The purpose of this first step is to determine whether there are any required procedures in place that must be followed. For example, in many cases, if force majeure will be used as a defense, the party invoking force majeure must provide immediate notice and a mitigation plan must be adopted. If these rules apply, they must be followed or any later force majeure defense very well might be deemed ineffective. For the importer, this analysis is complex. The importer may have numerous foreign factories and numerous customers. The importer must determine where it stands with all the players and then must assess its liability with respect to each.
The second step is to develop a plan NOW to communicate with all the players. Based on our experience in these situations, once the cascade of defaults and lawsuits starts, it is too late for the importer to save the situation. The importer must get ahead of the situation and fight against the tendency of all parties to “freeze up” and stop communicating, in the belief that if we don’t discuss it nobody will notice it. This is a natural response; the parties hope the situation will just go away. But this approach almost invariably fails. The approach with by far the best chance of working is for the importer to take action.
The basic action plan should usually be as follows:
- Assess the situation. Will the factory provide product? Don’t rely on a vague statement from the factory that it will do so because that is just not good enough in this sort of situation. Insist on a specific delivery date and seek to avoid having to make any payments until the delivery is made. If the factory will not provide a hard delivery date, assume no delivery will be made. Do the same assessment with your customers. Do they still want the product? Will there be a delay? If there will be a delay, how long? What about payments, now or in the future?

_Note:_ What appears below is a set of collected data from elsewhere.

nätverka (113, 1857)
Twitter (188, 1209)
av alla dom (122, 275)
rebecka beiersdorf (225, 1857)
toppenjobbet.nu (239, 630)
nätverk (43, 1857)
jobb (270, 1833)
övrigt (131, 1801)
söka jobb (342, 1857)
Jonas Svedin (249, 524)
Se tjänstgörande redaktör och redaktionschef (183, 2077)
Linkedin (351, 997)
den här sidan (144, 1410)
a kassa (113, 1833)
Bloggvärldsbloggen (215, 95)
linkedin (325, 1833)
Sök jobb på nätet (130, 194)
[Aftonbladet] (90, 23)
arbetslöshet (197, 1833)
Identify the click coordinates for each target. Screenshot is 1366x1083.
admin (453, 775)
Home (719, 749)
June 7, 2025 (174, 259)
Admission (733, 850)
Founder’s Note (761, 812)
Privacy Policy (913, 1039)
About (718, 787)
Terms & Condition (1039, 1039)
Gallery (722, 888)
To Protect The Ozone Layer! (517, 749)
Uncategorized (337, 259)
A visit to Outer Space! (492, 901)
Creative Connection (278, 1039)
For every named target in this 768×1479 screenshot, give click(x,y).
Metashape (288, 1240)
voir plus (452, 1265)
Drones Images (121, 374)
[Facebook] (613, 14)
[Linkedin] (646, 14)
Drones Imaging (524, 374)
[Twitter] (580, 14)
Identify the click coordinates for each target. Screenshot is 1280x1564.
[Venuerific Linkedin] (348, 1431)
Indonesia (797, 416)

- Make a plan that involves communicating with all parties. In a global pandemic situation like that of COVID-19, the analysis will almost certainly reveal problems. Take immediate action to communicate with the parties involved to work out a plan to deal with these problems. If the factory will delay delivery of the product the importer cannot deliver that product to its customer and it should contact that customer immediately to develop a plan to deal with the situation. If the customer does not want to take delivery, it should work with both the customer and the factory to develop an alternative plan.
In the planning phase, some players will be cooperative and some will not. One of the goals of the planning phase is to find this out. For the cooperative player, work constructively to develop a plan. For the resistant players, work to develop a legal plan that protects your interests and those of the other parties that will be impacted. In either case, it is critical that you document your plan and then closely monitor all relevant events and revise your plan as conditions change.
The ultimate key when you are involved in any force majeure situation, be it one involving a global supply chain or your restaurant lease in Seattle, Washington or Madrid, Spain, is not to become a passive victim of the COVID-19 pandemic. Get out in front of the issue. Face the reality of the situation, assess your contractual and factual situation and make a plan that can solve or alleviate the problems and then implement that plan.